Contrast this with the post-WW II expansion. With the exception of several brief but painless recessions in the Eisenhower years, Americans enjoyed uninterrupted economic growth from the end of the war to 1973. Over the prolonged period from 1948 to 1970 real income growth per capita averaged 2.4% per annum. Home ownership became a realistic possibility for most Americans and white collar jobs opened to many. It is no coincidence that during this period political and economic democracy was extended to non-whites. Brown v. Board of Education mandated school desegregation and a decade later the Civil Rights Act of 1964 outlawed discrimination in employment, public accommodations and housing.
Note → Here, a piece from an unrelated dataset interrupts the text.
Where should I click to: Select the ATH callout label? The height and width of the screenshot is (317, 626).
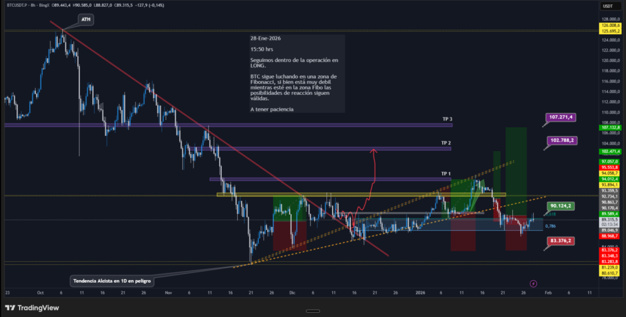click(86, 20)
While none of the foregoing changes – good or bad – happened overnight, political change is possible when only a small number of voters change their minds. The recent shift in public sentiment about gay marriage comes to mind. Likewise, a stagnating economy need only influence a small segment of the populace to produce unfortunate results. Many political analysts have said that fewer than 20,000 economically frustrated voters in Michigan and Wisconsin elected the incompetent Donald Trump with his agenda of anti-Muslim animus and disregard for environmental and social justice.
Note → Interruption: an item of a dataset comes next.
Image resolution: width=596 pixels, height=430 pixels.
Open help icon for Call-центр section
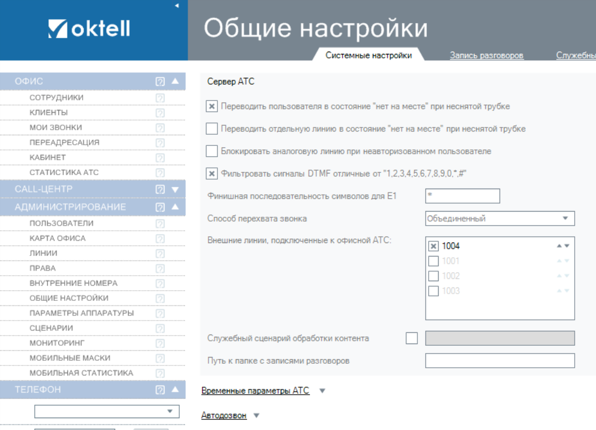pyautogui.click(x=160, y=189)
Economic growth is a good thing. It strengthens not only our material prosperity but it permits the kind of positive social and political behavior we all want to see in our country. This is not to say that bad policies – ones that would irreparably harm the environment, for example – should be adopted simply because they are said to promote growth. What it does mean is that we should evaluate our economic policy choices by also considering the indirect non-economic benefits of growth. In the end, this may lead progressives to be less instinctively critical of pro-growth policies and bring the left and the right together toward a common economic agenda.